The styrofoam you will cut so it fits snugly in the box like so.. 









**if you use some other form of packing, place a layer of what ever it is on the bottom first, then add the fish, then pack around the sides**


_Bagging the fish_
You will need to order plastic shipping bags. THIS IS A MUST! Sites like ebay, aquabid, or ibcbettas.org are good sources to get them from.

First, fill the bag with FRESH, dechlorinated water. DO NOT use water that the fish has already been in. He is going to need the cleanest water possible. Fill it about 2 inches or so (you can add more later if you feel its needed). When it comes to bettas, the amount of water is not what your looking for, its the amount of AIR.










Next, Net your fish and carefully place him into the water (Alexander will be my model for this thread ).









After that grab the bag from the top so it is "fat" with air. DO NOT BLOW AIR INTO THE BAG! In case you missed that science class, the air you blow from your mouth is carbon dioxide gas... not oxygen. After you have air in the bag twist the top really tight and knot it.. the way you would do a balloon. It can take several tries but keep trying.

Grab the bag..









Twist and knot..









Make sure that there is enough water in the bag so that if it is turned sideways the fish is still under water.









Next invert the bag (turn it upside down) and place it into another bag. Knot it just like you did the first bag. This is to help prevent any damage.









Next place the fish in the box. If there is enough room put the fish on its side. I've mailed fish placed up and on the side and I don't really think there is much of a difference.

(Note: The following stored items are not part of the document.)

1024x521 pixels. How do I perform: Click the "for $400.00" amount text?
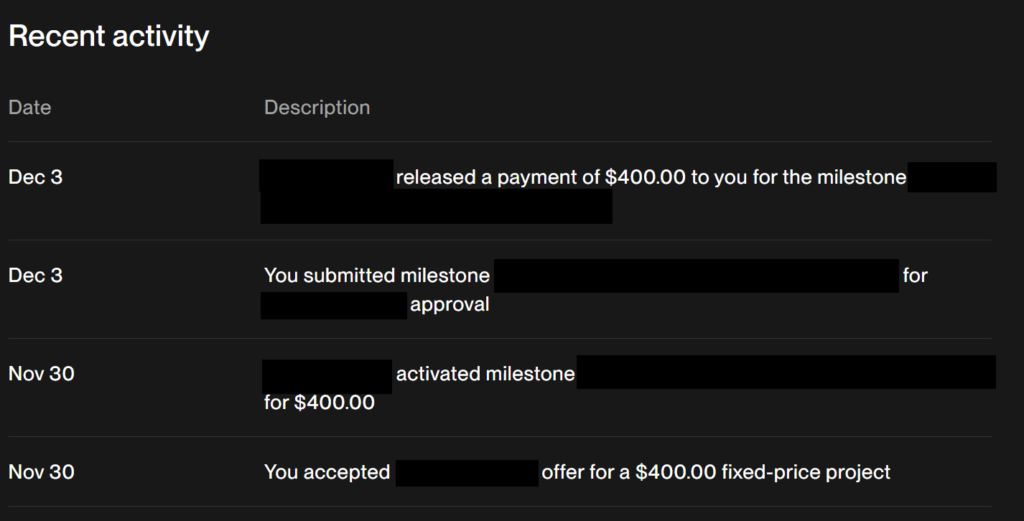point(319,403)
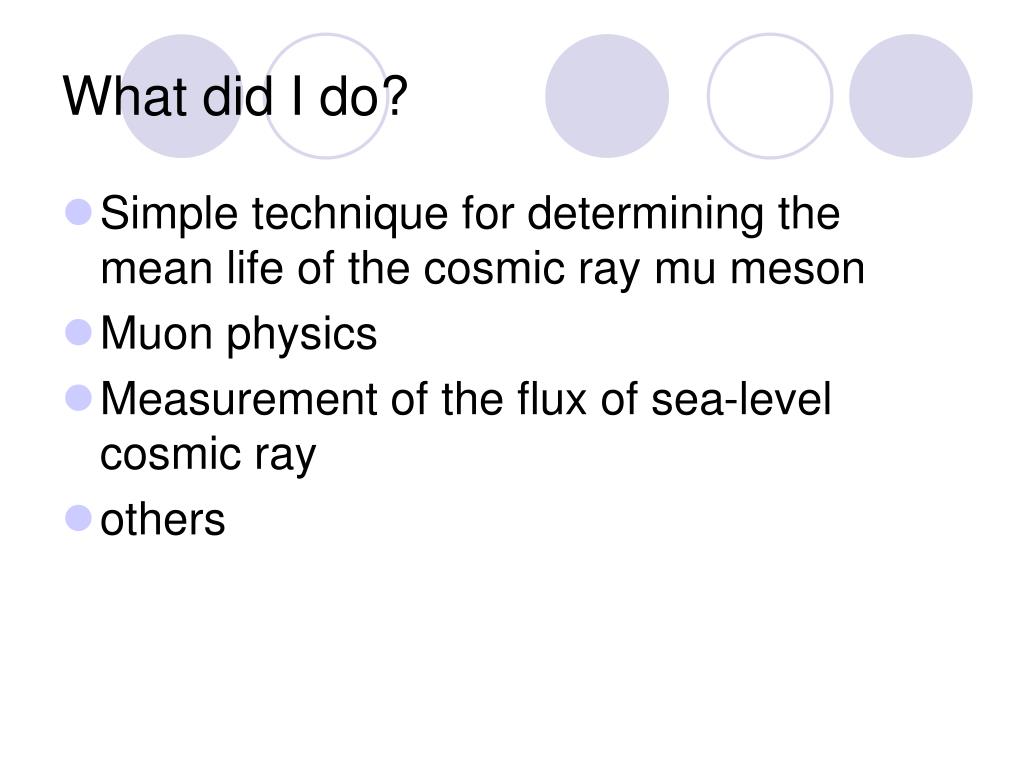Select the bullet before "others"
This screenshot has height=768, width=1024.
[x=78, y=519]
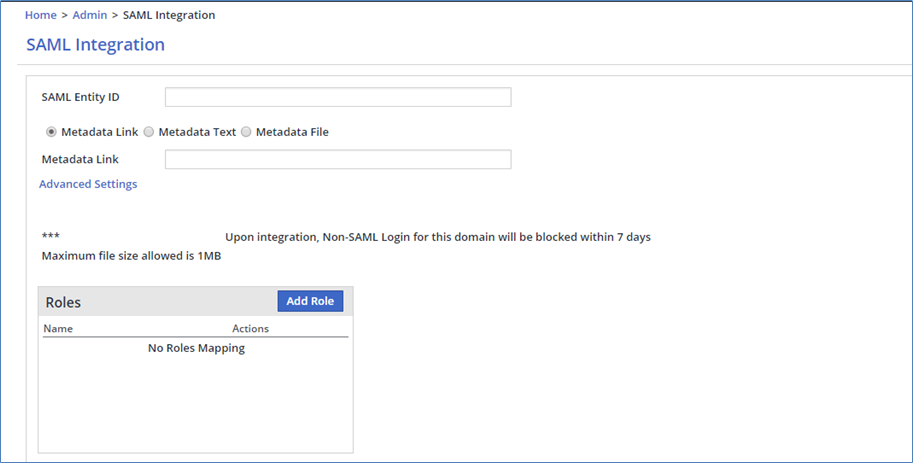The image size is (913, 463).
Task: Click the Non-SAML Login blocked notice text
Action: pyautogui.click(x=438, y=237)
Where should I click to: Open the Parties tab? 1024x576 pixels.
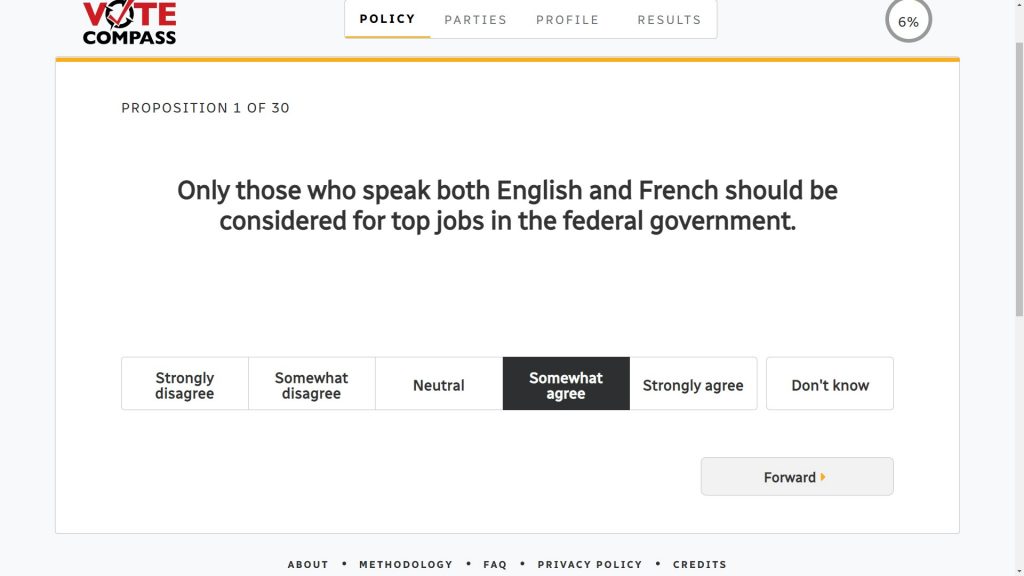tap(475, 19)
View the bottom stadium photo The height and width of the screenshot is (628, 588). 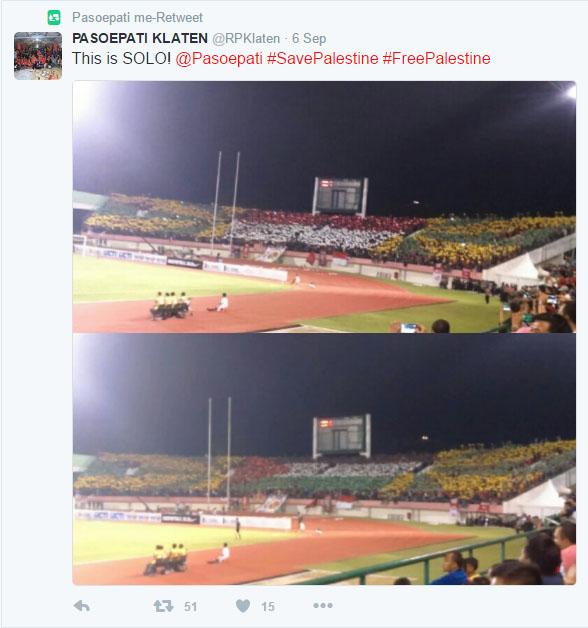[324, 459]
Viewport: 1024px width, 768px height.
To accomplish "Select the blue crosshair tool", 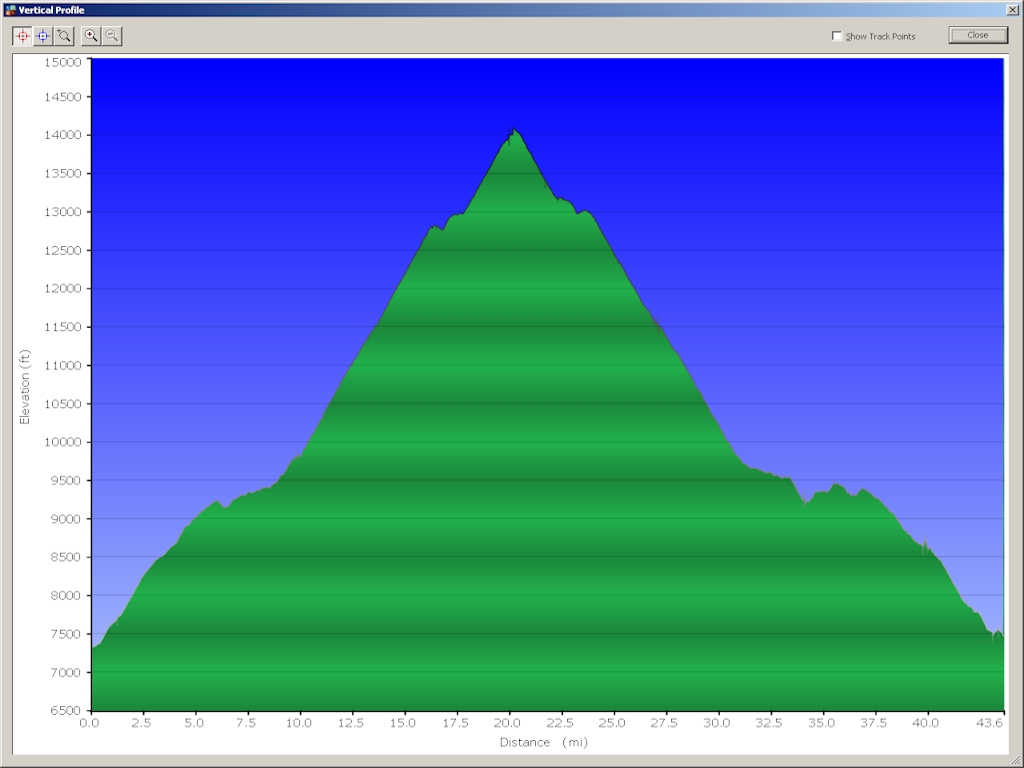I will (x=43, y=36).
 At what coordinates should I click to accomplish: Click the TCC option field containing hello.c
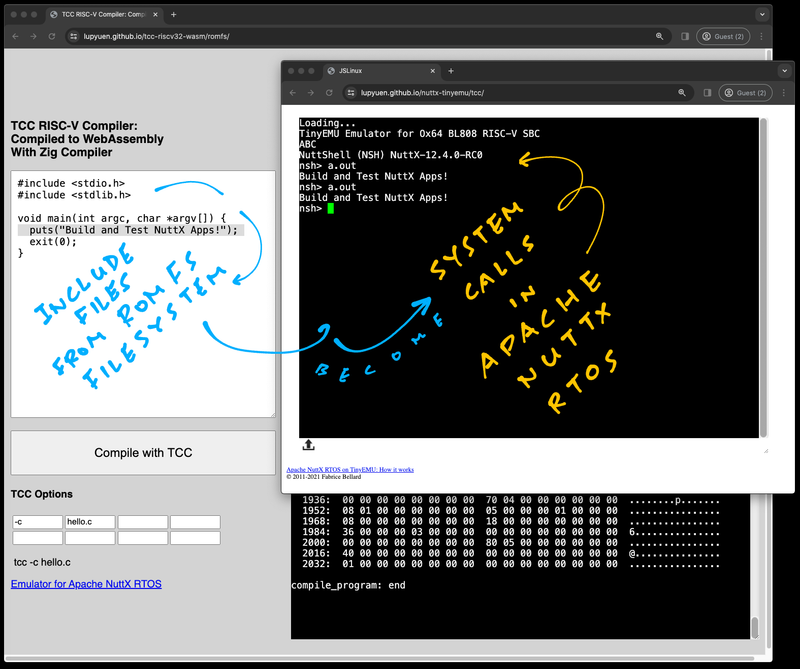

After that you need to fill the empty spaces with packing material. Peanuts, newspaper, bubble wrap all work well. I've also used grocery bags (shown here) and old class notes for packing. Its a great way to recycle.









Cover the top of the fish with packing material and if your using styrofoam inserts put the top of that on.










After that tape up the box. Using a sharpie or labels printed on your computer write stuff like "FRAGILE", "THIS SIDE UP", "PERISHABLE", and "AVOID EXTREME TEMPERATURES".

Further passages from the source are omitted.